Banyaknya nakes yang gugur sebagai garda terdepan dalam pandemi adalah kerugian besar bagi negara. Paradigma kapitalis sekuler yang hanya mengutamakan keuntungan pihak tertentu bahkan menjadikan BPJS sebagai ajang bisnis
Oleh. Aulia Nur Insanni (Mahasiswi Kesehatan)
NarasiPost.Com-Tingginya angka kematian tenaga medis akibat Covid-19 di Indonesia pada akhir tahun 2020 menduduki ranking tertinggi se-Asia. Juga masuk ke dalam lima besar kematian tenaga medis di seluruh dunia. Pernyataan ini saya rangkum dari berita harian Kompas yang disampaikan oleh Ketua Tim Mitigasi Pengurus Besar Ikatan Dokter Indonesia (PB IDI), dalam siaran pers PB IDI pada Sabtu, 2 Januari 2021.
Pada bulan Desember lalu, angka ini naik lima kali lipat dari awal pandemi. Tercatat 52 tenaga medis dan dokter meninggal dunia. Disampaikan pula rincian angka kematian sejak Maret hingga akhir Desember 2020, yakni total 504 petugas medis dan kesehatan, terdiri dari 237 dokter, 15 dokter gigi, 171 perawat, 64 bidan, 7 apoteker, dan 10 tenaga laboratorium medis. Adapun Jawa Timur sebagai provinsi dengan jumlah kematian tenaga kesehatan dan tenaga medis tertinggi di Indonesia.
Sungguh miris, kenaikan angka mortalitas tenaga medis ini dikatakan sebagai salah satu dampak dari akumulasi peningkatan aktivitas dan mobilitas yang terjadi di akhir tahun, seperti berlibur, Pilkada, dan aktivitas berkumpul bersama teman dan keluarga.

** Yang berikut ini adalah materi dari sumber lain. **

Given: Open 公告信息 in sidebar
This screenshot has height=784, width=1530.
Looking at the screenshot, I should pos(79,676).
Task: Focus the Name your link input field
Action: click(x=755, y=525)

Yang mencengangkan dari semua fakta ini adalah masyarakat tidak lagi percaya pada kebijakan dan langkah-langkah yang diambil oleh pemerintah. Beberapa dari masyarakat bahkan tidak percaya akan keberadaan virus yang semakin lama ini semakin dekat di lingkungan sekitar kita. Hal tersebut berdampak pada turunnya kepercayaan masyarakat akan himbauan penggunaan vaksin corona.
Rumah sakit penuh. Sudah banyak pula lahan baru yang dijadikan tempat pemakaman bagi jenazah terjangkit virus Covid-19. Angka kesembuhan akibat virus ini di Indonesia pun terbilang rendah. Banyaknya nakes yang gugur sebagai garda terdepan dalam pandemi adalah kerugian besar bagi negara. Paradigma kapitalis sekuler yang hanya mengutamakan keuntungan pihak tertentu bahkan menjadikan BPJS sebagai ajang bisnis, sementara harta yang seharusnya bisa menjamin kesejahteraan rakyat digadaikan. Semua ini membuktikan bahwa ekonomi dijadikan sebagai prioritas utama kebijakan negara, bukan nyawa masyarakat.
Padahal negara dalam sistem Islam adalah pengurus urusan umat, bertanggung jawab atas rakyatnya. Penguasa memiliki kewajiban penuh untuk memprioritaskan keselamatan nyawa rakyatnya. Bila mengikuti anjuran Rasulullah Saw, harusnya sejak awal negara sudah menerapkan sistem lockdown lokal. Setiap yang sehat dan yang sakit akan dipisahkan sehingga penyebaran virus tidak mungkin akan sampai sejauh ini. Pelayanan akan diberikan secara gratis, negara dan tenaga kesehatan akan fokus menangani yang sakit. Kebutuhan medis akan dipenuhi dari mulai APD dan alat kesehatan lainnya. Beban kerja juga akan diberlakukan secara manusiawi, jumlah tenaga medis yang kompeten tidak akan habis.
Inilah bentuk dari perlindungan terhadap nyawa rakyat. Dalam hadist disebutkan,
“Sungguh hilangnya dunia, lebih ringan bagi Allah dibandingkan terbunuhnya seorang mukmin tanpa hak.” (H.R Nasai 3987, Tirmidzi 1455, dan disahihkan al-Albani).